**Brief**
Pull out every line in the records below that contains the string "height". Letter case counts.

**Data provided**
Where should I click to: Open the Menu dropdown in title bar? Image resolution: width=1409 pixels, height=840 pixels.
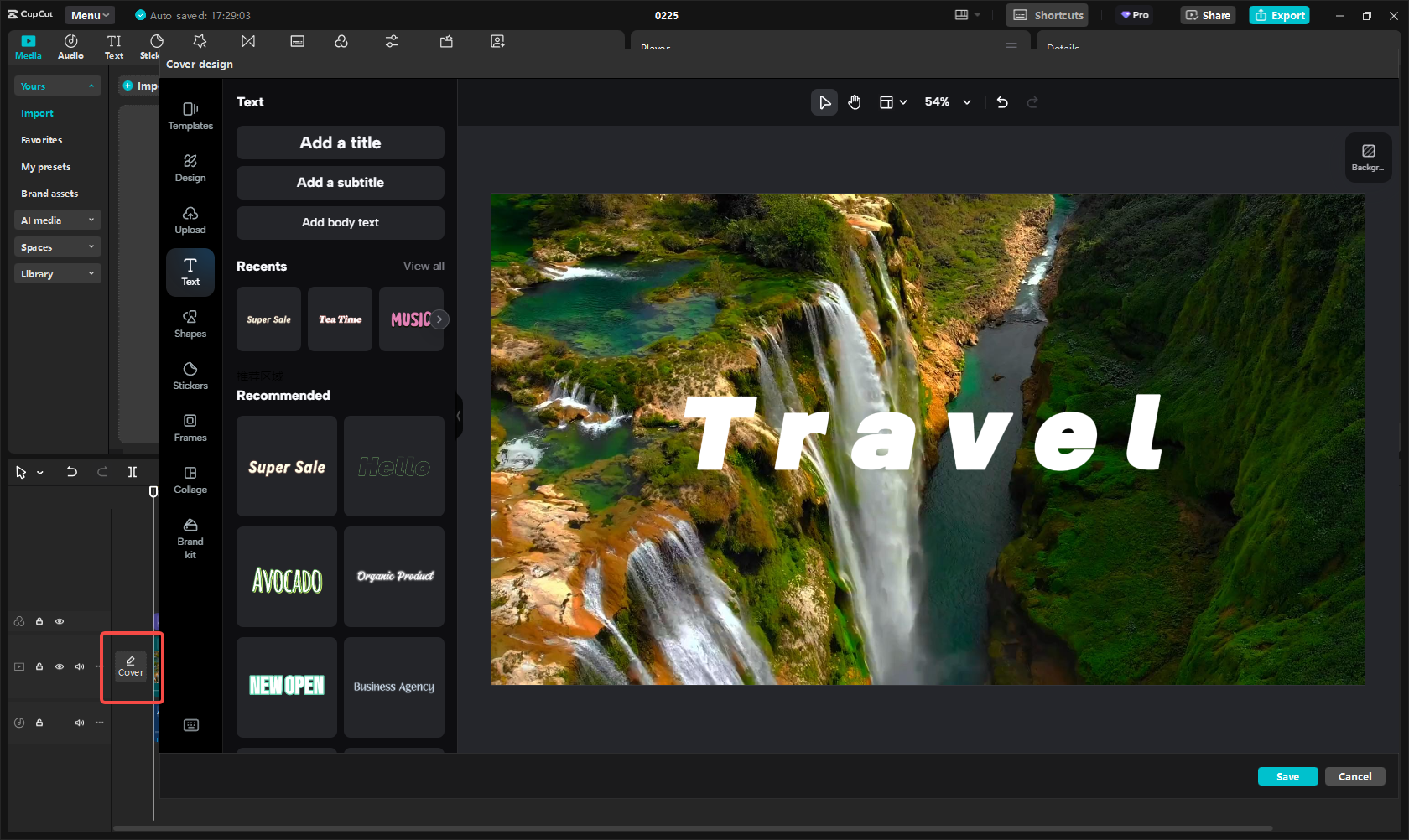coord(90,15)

* * *

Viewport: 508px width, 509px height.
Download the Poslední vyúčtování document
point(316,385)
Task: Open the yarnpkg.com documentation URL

--

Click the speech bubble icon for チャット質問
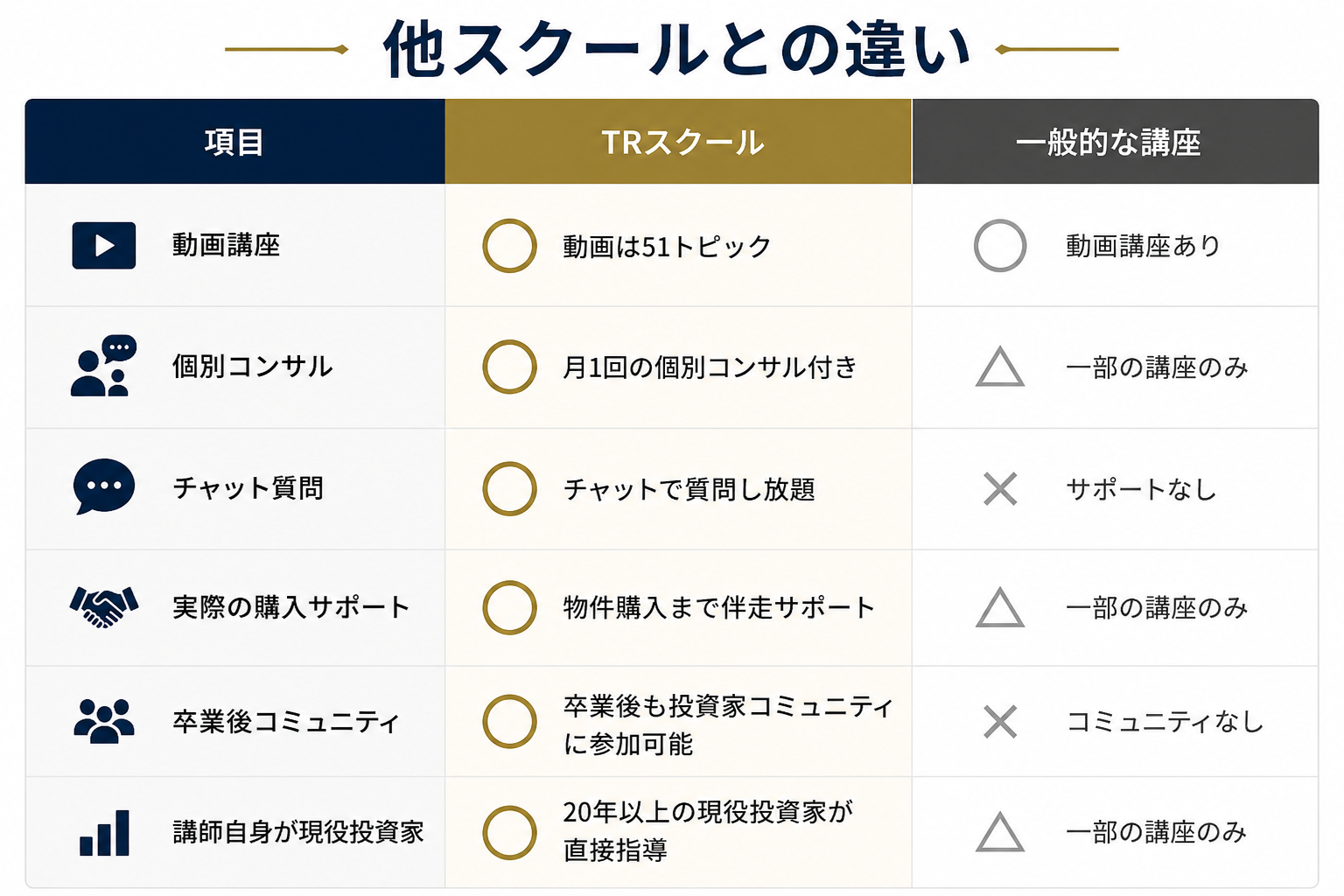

**Exercise result**
Where should I click to: Open the Menu dropdown in title bar? Image resolution: width=1409 pixels, height=840 pixels.
Viewport: 508px width, 509px height.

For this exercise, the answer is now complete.